WORK REQUEST ::
Turn the records, from their start through the line containing "at that location.", into a two-column CSV with the headers "text" and "answer": one row per record, each value in a single quoted field with line breaks replaced by spaces. Leave the pictures out.

Dataset entries
[Start of section]

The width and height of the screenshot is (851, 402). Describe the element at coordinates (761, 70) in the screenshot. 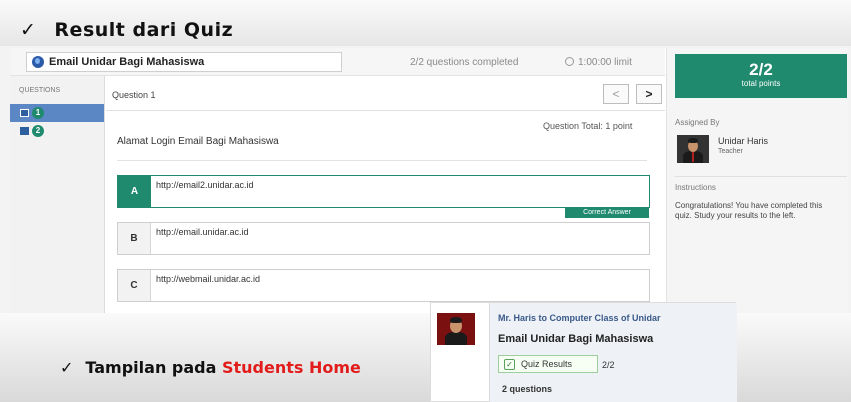

I see `total-score: 2/2` at that location.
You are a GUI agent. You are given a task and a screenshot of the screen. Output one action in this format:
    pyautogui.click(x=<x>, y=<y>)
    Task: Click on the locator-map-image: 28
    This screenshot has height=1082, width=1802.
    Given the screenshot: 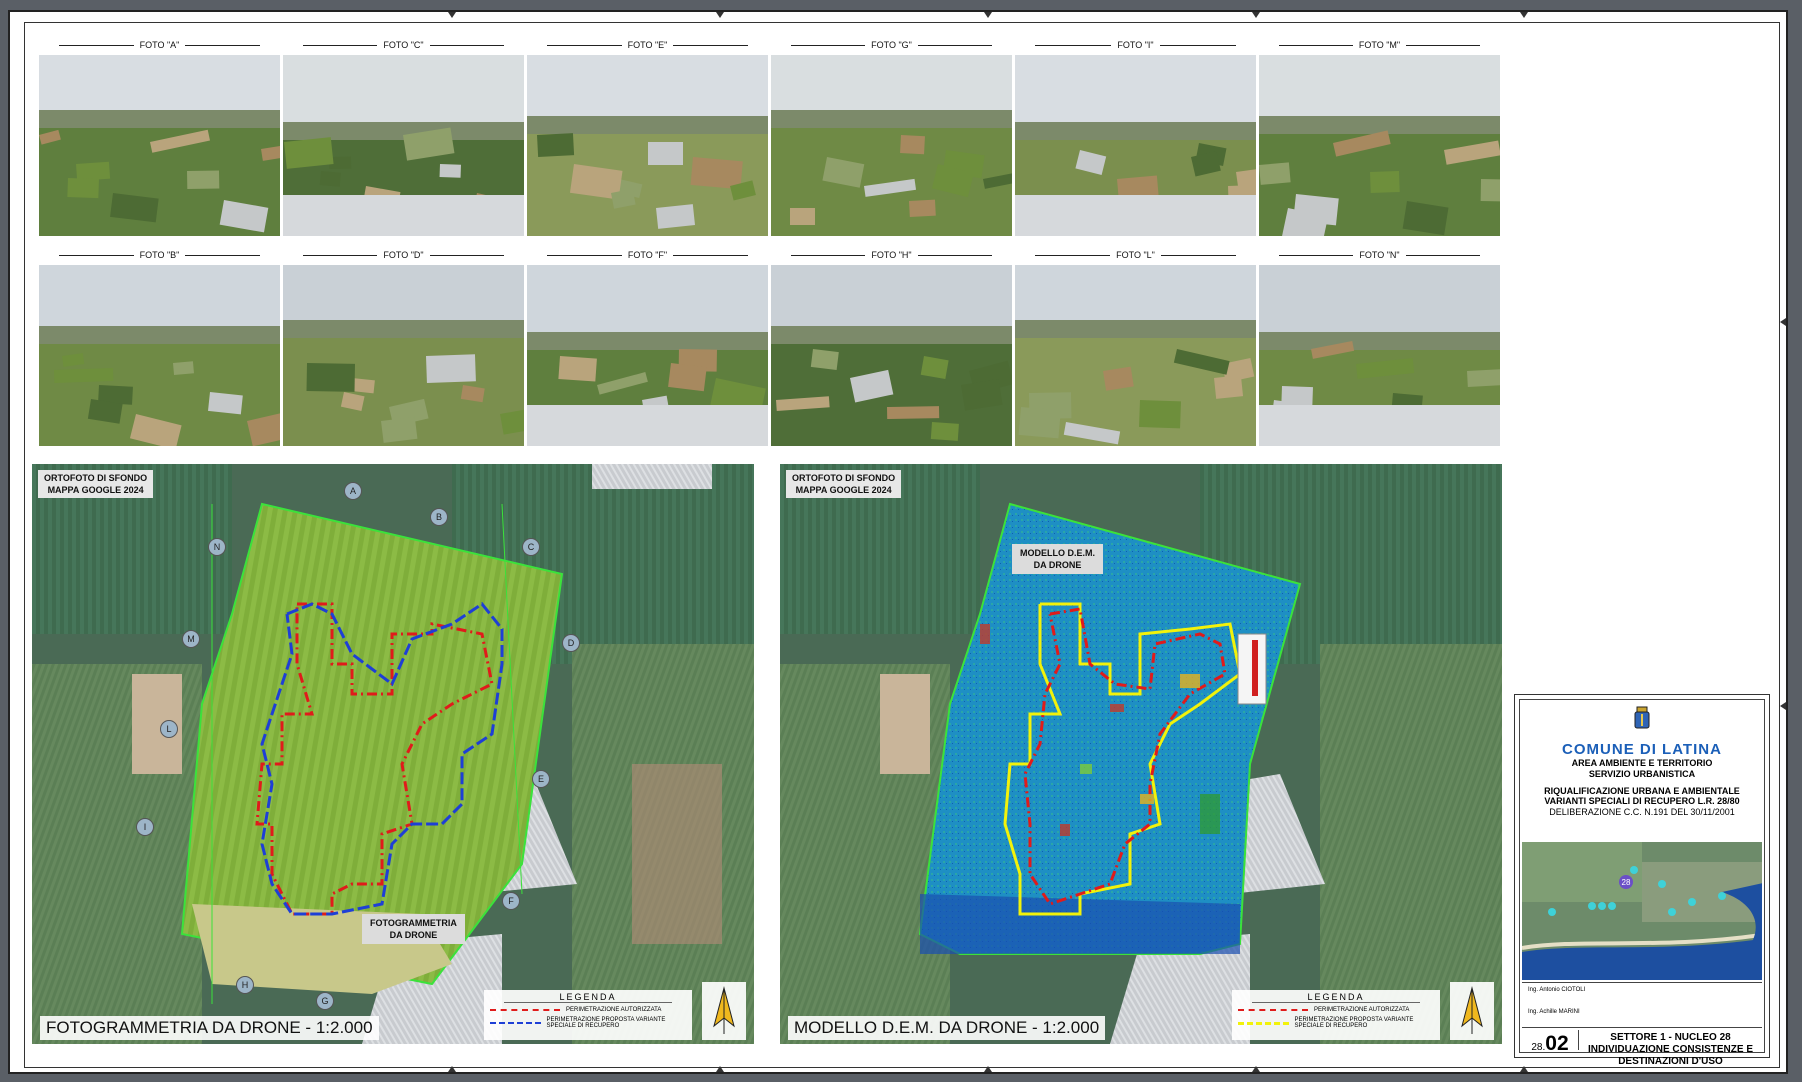 What is the action you would take?
    pyautogui.click(x=1642, y=911)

[End of section]

RESPONSE TO THE EXERCISE ::
text,answer
"The width and height of the screenshot is (851, 402). Describe the element at coordinates (761, 70) in the screenshot.","I see `total-score: 2/2` at that location."